- Problem to solve: Hand back, word for word, the lines from the one containing "Open the Success - Win category" to the end of the records, both included, and leave out pictures.

- Data provided:
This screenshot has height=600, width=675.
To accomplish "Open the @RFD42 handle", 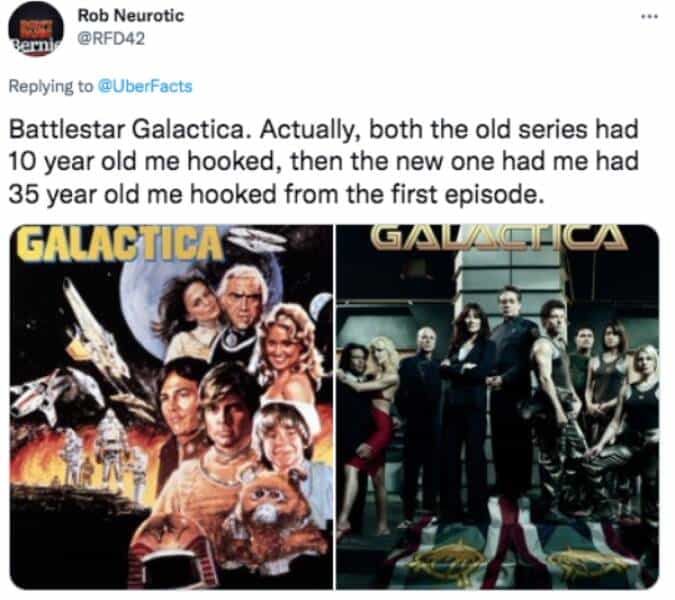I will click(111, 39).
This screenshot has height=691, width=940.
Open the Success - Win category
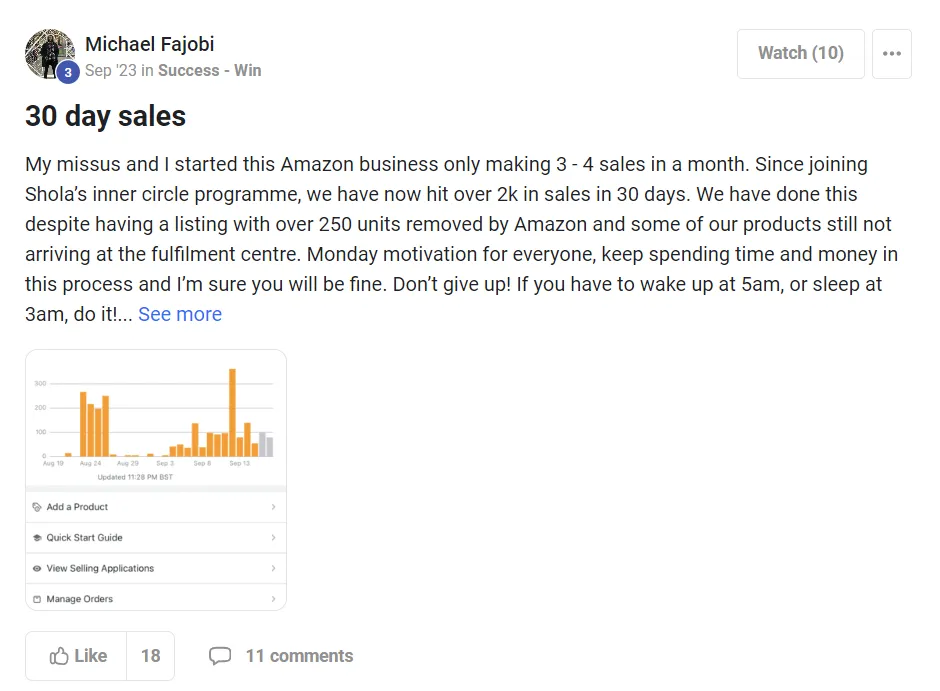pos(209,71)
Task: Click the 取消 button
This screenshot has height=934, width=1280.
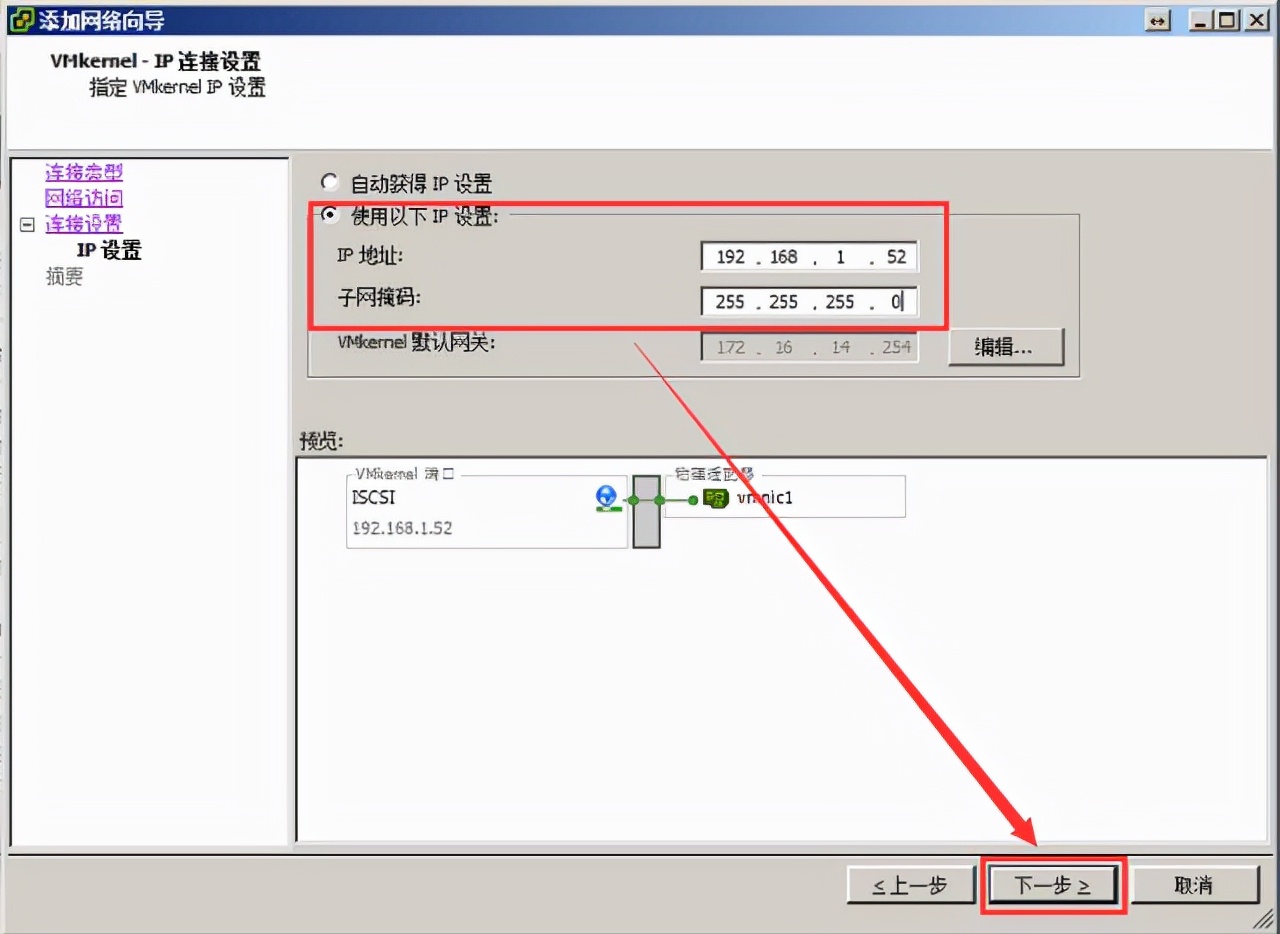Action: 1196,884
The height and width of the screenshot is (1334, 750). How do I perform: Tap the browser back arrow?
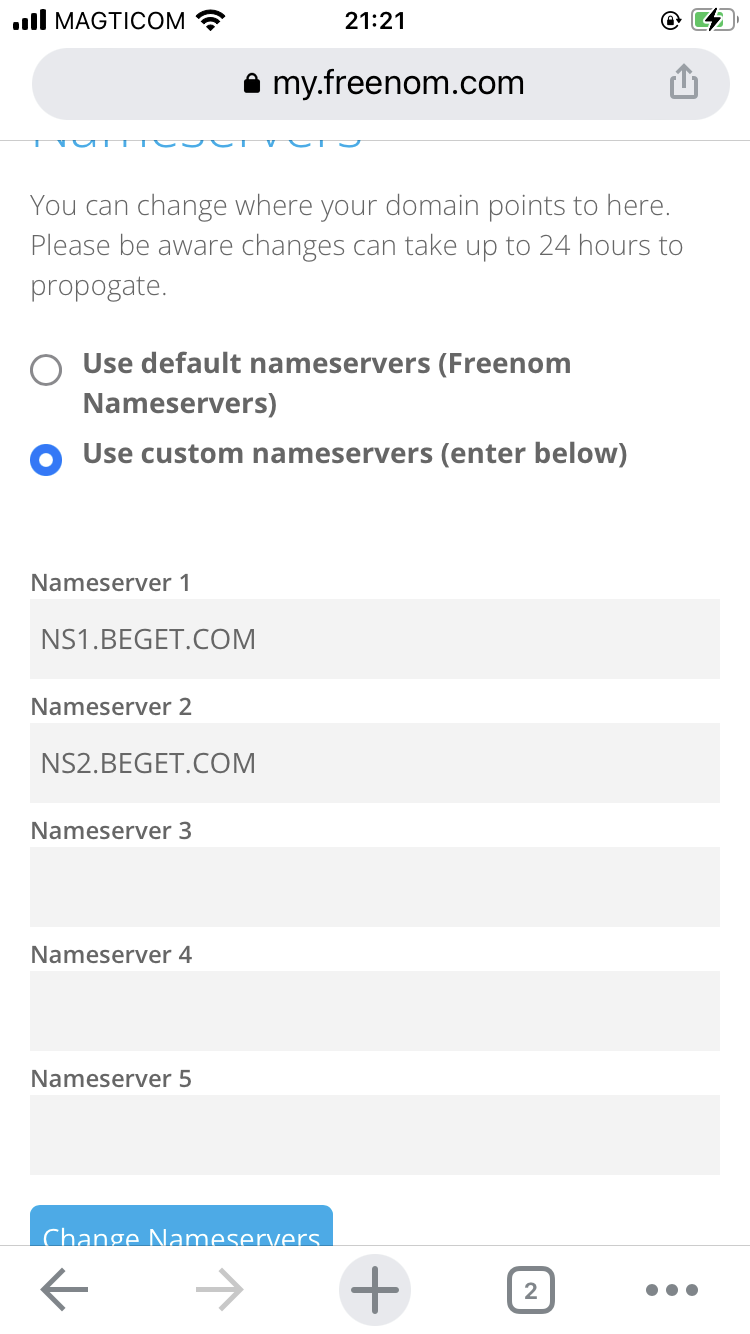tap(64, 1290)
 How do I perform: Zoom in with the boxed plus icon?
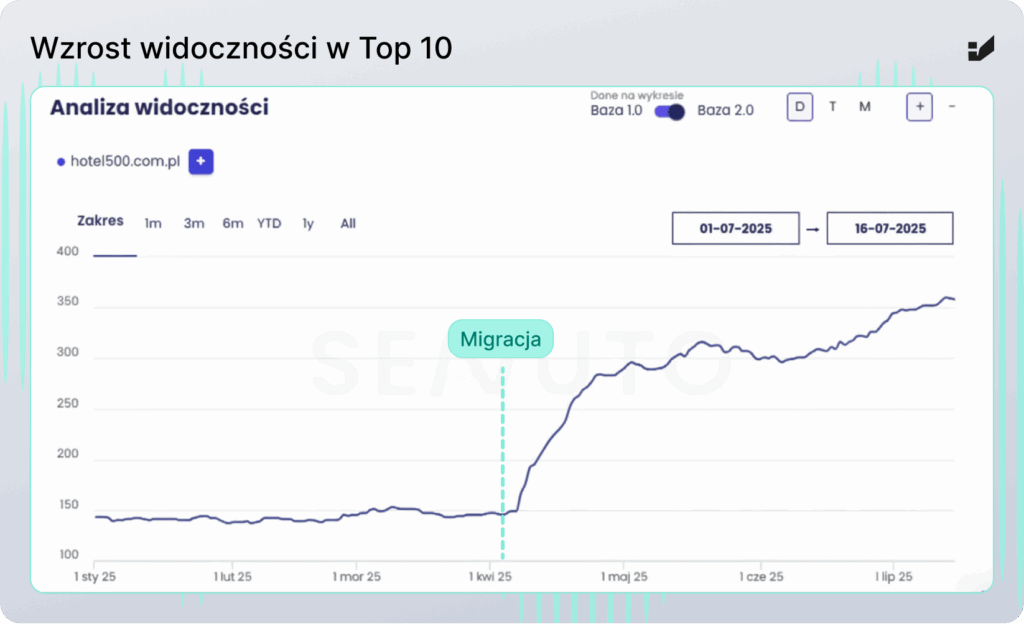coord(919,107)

- Response:
Open the Success - Win category
pos(209,71)
Task: Click the 取消 button
This screenshot has height=934, width=1280.
Action: 1196,884
The height and width of the screenshot is (1334, 750). How do I perform: Tap the browser back arrow?
tap(64, 1290)
 How do I perform: Zoom in with the boxed plus icon?
coord(919,107)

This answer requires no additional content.